Russia

Working Hard or Hardly Working? That is the question.

“Fully employed unemployed is a common problem, and it would be good to have a post about your work.”

Reply to my message from Matt Law when I asked about writing about my situation.

A bit about me

First a little about myself. This post is not supposed to be my curriculum vitae, it just shows all kinds of jobs and occupations an archaeologist must be ready to take in order to have some income.

I graduated from University of Turku, Finland in 2012 from archaeology and in 2014 from folkloristics. My MA-thesis in archaeology was about the Swedish-Russo War of 1741-1743 and conflict archaeological theory. After this I did another Master of Arts degree, because the folkloristics in Turku started it’s own archive studies line. In my second thesis I studied triangulation between folkloristics and archaeology. I studied as an example regular stones in inhumations, using folk archives to find explanations for the stones.

****

[What this exercise asks]:
a: Duplicate the stretch of the post about archaeology work from "Reply to my" through "have some income.".
b: Finish out the next part of the post about archaeology work, picking up after its last sentence.
The records that come next are separate material and not part of the post on archaeology work.

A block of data
****

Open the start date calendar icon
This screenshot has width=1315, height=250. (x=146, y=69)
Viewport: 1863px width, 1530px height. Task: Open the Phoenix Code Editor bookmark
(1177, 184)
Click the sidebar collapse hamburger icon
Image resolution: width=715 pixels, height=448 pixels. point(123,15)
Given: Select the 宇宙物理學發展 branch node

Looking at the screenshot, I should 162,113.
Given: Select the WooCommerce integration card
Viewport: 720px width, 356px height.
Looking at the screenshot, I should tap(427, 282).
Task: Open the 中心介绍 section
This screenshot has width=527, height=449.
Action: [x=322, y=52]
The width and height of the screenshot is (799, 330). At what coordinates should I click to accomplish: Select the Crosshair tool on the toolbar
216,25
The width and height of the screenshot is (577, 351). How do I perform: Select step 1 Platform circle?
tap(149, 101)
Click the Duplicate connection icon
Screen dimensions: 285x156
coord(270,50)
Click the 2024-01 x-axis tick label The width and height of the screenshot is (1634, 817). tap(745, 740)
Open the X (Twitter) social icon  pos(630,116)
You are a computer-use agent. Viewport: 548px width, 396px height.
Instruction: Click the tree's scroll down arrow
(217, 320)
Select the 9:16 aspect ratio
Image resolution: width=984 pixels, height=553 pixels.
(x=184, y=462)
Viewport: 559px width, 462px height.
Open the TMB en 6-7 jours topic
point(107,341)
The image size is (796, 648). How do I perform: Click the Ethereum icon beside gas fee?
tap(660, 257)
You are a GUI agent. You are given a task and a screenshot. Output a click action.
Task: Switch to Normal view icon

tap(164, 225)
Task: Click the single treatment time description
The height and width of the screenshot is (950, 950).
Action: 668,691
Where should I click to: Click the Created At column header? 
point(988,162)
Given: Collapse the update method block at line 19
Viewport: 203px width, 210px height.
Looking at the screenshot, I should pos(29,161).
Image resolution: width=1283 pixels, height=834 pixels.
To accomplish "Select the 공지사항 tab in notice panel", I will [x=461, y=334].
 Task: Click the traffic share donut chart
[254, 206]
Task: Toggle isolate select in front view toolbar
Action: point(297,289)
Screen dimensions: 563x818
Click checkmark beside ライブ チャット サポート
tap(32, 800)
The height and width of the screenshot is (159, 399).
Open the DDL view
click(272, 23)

****

[Set of answers]:
a:
Reply to my message from Matt Law when I asked about writing about my situation.

A bit about me

First a little about myself. This post is not supposed to be my curriculum vitae, it just shows all kinds of jobs and occupations an archaeologist must be ready to take in order to have some income.

b:
After two Master of Arts degrees I find myself most of the time unemployed. I graduated from folkloristics in May 2014, and I’ve had several short employments after that. Luckily I worked during my studies and paid my membership fees to Museum trade union, so after I graduated I was entitled to daily benefits – after two months of bureaucracy.

The work for archaeologists is scattered and most archaeologists in the profession face unemployment sometimes. Many times. During winter the ground is frozen, so that puts a halt to excavations. Last year (2014) I spent a total of 10 weeks as a digger after my graduation in May. I also wrote articles and held lectures at community colleges (Kansalaisopisto). I’ve tried to get funding to do independent research, but with no success. Year 2015 mostly repeats last year.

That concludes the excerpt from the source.